**What is being asked**
A faithful transcription of all the data, images excluded, is the required answer.

--

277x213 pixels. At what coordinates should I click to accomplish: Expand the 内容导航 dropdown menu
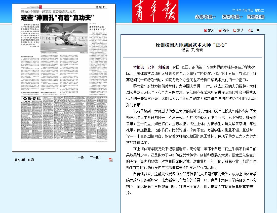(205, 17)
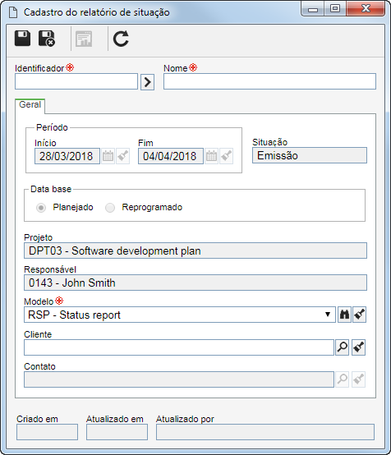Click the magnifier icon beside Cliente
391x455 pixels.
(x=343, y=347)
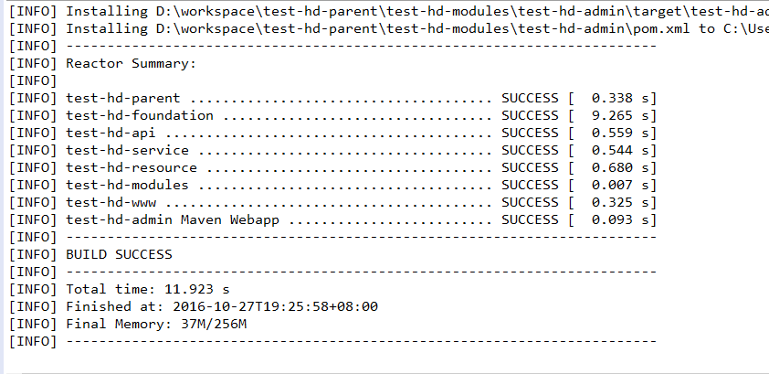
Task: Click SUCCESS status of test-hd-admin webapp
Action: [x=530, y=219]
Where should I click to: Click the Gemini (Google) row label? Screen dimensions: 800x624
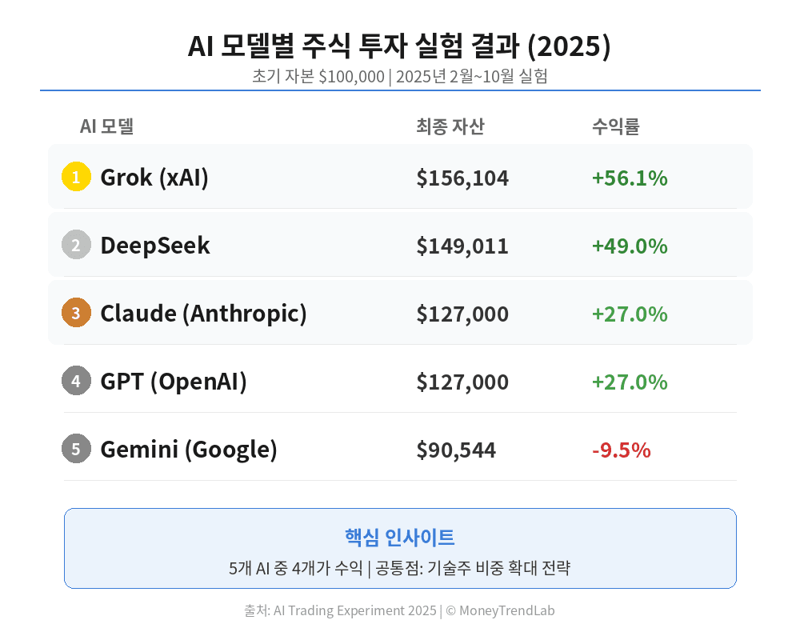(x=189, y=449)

--

**Result**
277x213 pixels. At what coordinates should I click to accomplish: Expand the 内容导航 dropdown menu
(205, 17)
Click the magnifier icon beside Cliente
391x455 pixels.
(x=343, y=347)
Task: Click SUCCESS status of test-hd-admin webapp
Action: [x=530, y=219]
Where should I click to: Click the Gemini (Google) row label? Screen dimensions: 800x624
(x=189, y=449)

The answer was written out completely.